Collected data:
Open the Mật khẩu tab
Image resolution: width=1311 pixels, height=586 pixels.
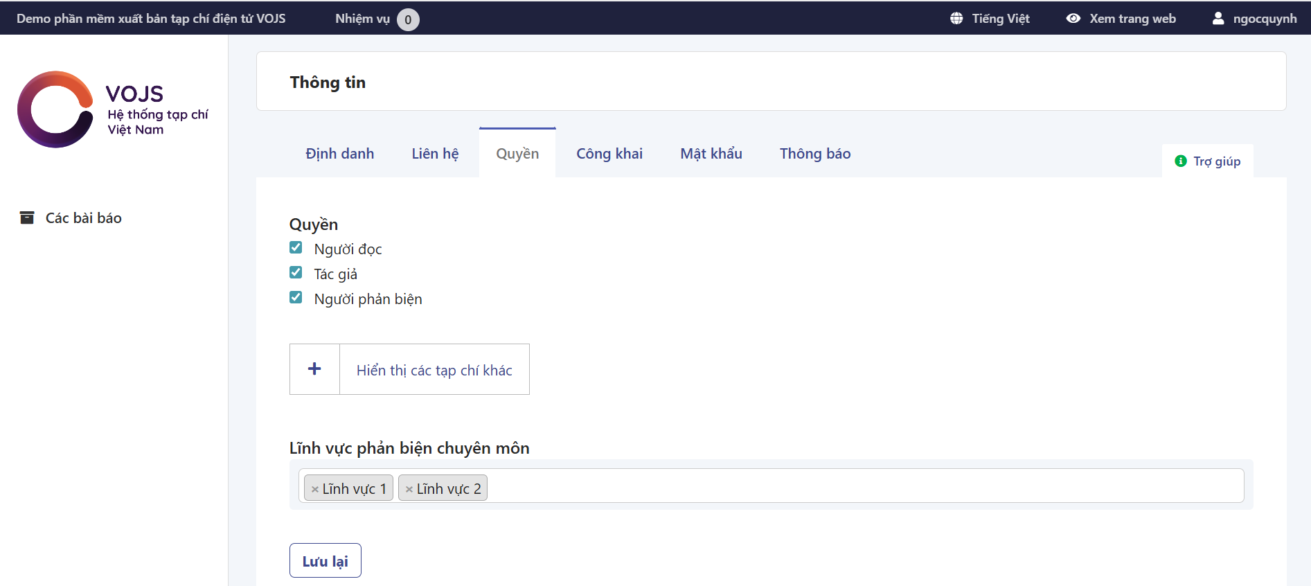[x=711, y=154]
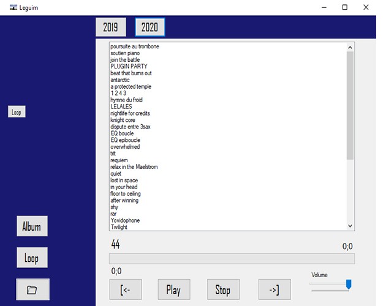This screenshot has width=386, height=306.
Task: Select the track 'requiem'
Action: (120, 160)
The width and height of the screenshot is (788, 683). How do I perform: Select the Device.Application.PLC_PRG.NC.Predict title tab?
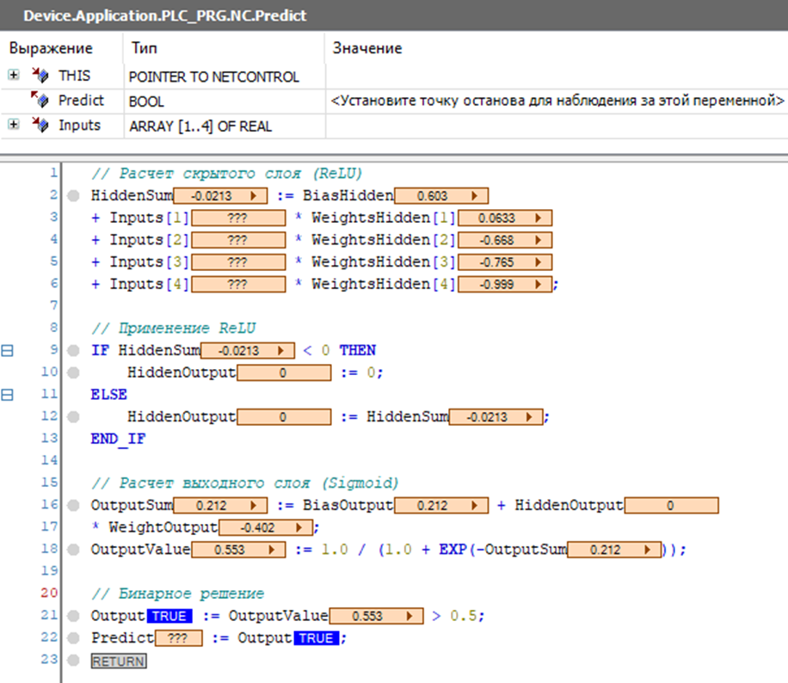pos(165,15)
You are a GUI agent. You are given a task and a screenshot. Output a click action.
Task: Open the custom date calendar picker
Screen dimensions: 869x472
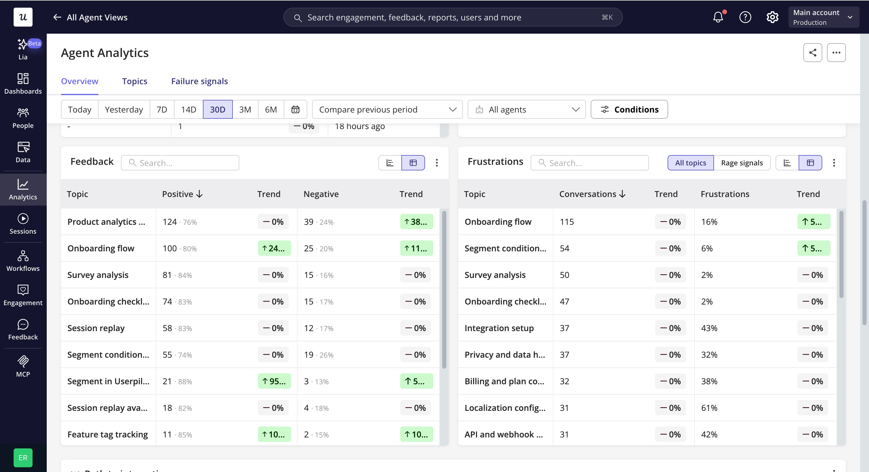(296, 109)
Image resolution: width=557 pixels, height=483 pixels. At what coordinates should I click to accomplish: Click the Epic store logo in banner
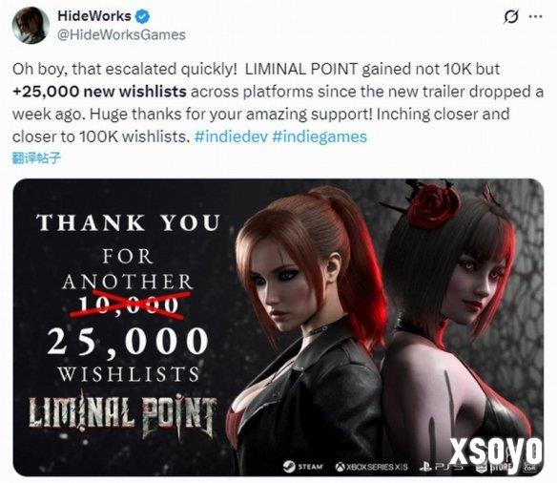(x=494, y=467)
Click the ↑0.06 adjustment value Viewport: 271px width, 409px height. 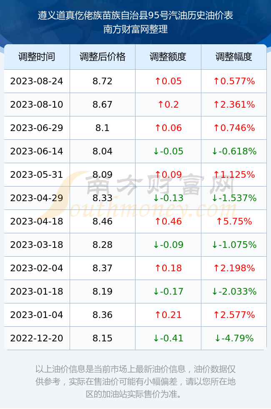coord(168,128)
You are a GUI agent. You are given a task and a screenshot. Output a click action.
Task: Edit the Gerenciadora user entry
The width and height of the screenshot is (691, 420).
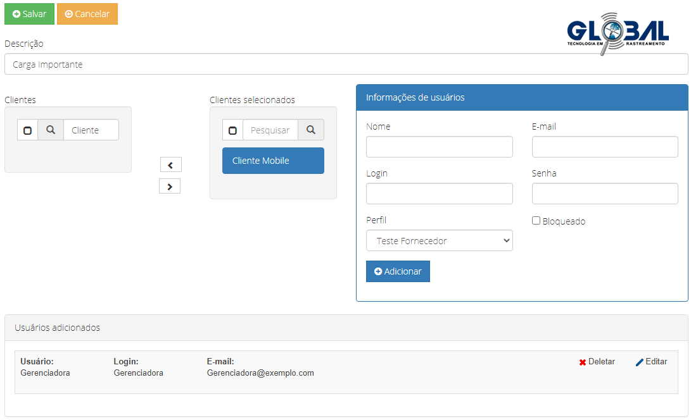[651, 362]
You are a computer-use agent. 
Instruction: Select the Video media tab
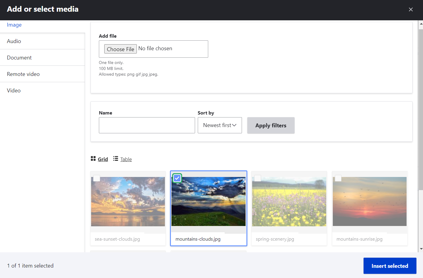13,90
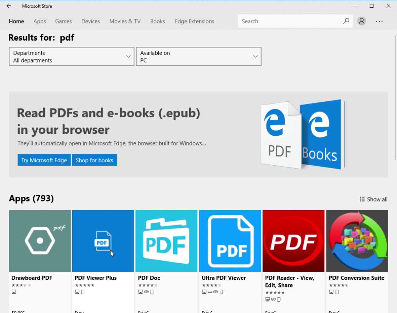Select the PDF Doc app icon
Screen dimensions: 397x313
(166, 241)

→ **Prompt**: Each line from the one that contains "You are a computer-use agent." through the end of the records should be restated exactly; include both end lines and leave any pictures out.

→ **Answer for this exercise**:
You are a computer-use agent. 
Instruction: Select the Video media tab
13,90
Select the PDF Doc app icon
Screen dimensions: 397x313
(166, 241)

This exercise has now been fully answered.